ERIC Number: ED253340
Record Type: RIE
Publication Date: 1984
Reference Count: 0
Adolescent's Separation from Their Families. Unit for Child Studies Selected Papers Number 36.
Based on the family systems approach to therapeutic intervention, the first part of this paper develops themes of adolescent development in family contexts. Specific attention is given to adolescents' relationships with their parents, their role in the family, the way in which they develop within this role, and the ways such development affects them in relation to society as a whole. In subsequent discussion, emphasis shifts to situations resulting in unusual, irregular adolescent development. Particular attention is given to adolescents who have difficulty in separating from their families, who separate in destructive ways, or who develop deviant social roles. Overall, themes are developed as they relate to atypical families.
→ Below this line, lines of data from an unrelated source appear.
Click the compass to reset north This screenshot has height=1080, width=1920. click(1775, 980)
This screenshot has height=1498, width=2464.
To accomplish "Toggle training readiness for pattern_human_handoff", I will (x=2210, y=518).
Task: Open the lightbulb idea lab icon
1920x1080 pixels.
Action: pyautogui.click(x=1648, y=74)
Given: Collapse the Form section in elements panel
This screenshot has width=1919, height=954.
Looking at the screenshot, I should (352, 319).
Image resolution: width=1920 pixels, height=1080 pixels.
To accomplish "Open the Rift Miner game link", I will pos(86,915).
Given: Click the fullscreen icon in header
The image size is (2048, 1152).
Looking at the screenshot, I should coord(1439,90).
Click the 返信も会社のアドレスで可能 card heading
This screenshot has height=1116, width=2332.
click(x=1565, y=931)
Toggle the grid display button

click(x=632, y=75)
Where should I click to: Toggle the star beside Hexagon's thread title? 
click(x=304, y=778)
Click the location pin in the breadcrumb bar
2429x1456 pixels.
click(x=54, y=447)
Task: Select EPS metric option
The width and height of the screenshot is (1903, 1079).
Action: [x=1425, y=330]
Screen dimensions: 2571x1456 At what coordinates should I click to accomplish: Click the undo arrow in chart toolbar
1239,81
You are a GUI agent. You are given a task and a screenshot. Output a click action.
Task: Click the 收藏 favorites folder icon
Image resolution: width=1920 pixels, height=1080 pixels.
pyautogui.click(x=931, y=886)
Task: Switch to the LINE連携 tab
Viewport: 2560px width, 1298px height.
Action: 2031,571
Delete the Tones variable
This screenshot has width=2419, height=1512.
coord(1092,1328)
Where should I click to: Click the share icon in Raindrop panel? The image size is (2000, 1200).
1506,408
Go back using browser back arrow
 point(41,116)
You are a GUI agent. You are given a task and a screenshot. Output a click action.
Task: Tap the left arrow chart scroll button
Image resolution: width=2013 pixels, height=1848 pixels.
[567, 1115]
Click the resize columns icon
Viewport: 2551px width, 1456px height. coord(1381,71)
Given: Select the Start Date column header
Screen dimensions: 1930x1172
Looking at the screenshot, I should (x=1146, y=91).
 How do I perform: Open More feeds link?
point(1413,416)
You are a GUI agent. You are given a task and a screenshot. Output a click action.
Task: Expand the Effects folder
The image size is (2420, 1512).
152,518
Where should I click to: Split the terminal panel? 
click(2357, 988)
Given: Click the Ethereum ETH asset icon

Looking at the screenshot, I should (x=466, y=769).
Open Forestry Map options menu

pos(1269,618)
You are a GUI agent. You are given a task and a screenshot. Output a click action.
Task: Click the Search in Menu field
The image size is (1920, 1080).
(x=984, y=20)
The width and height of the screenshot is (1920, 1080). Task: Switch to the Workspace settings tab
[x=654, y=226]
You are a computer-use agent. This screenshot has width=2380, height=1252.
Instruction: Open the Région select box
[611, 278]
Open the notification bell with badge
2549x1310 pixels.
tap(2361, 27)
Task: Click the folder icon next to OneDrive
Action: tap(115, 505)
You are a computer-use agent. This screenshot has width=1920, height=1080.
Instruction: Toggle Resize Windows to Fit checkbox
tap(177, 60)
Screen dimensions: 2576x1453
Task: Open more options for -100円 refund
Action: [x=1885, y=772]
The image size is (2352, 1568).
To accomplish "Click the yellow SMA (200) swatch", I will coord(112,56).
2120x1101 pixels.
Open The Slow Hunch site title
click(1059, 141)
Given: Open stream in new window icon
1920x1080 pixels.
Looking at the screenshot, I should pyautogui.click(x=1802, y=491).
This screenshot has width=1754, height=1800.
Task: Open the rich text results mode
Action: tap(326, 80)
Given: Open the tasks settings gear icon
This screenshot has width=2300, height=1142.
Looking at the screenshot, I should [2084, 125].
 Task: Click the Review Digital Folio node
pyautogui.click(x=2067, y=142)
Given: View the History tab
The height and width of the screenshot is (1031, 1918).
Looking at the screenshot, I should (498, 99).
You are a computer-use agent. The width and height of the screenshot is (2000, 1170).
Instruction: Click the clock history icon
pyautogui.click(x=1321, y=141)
The terminology of "normal" and "abnormal" is avoided on the grounds that it implies an invalid way of looking at adolescent development and the various themes that emerge in this process. In addition, personal identity is viewed as exhibiting both individual characteristics and the social function of control. Processes of "delegation" and "binding" of adolescents in family contexts are described and illustrated. In conclusion, common causes of adolescent depression and the nature and concomitants of the defense mechanism of "acting out" are delineated. (RH)
Publication Type: Opinion Papers
Education Level: N/A
Authoring Institution: New South Wales Univ., Kensington (Australia). School of Education.
Identifiers: Defense Mechanisms; Family Systems Theory
Note: For related documents, see ED 204 029-037, ED 212 382-390, ED 250 087-098, and PS 014 893-897. Paper based on seminar presented at the Unit for Child Studies (Kensington, Australia, August 1984).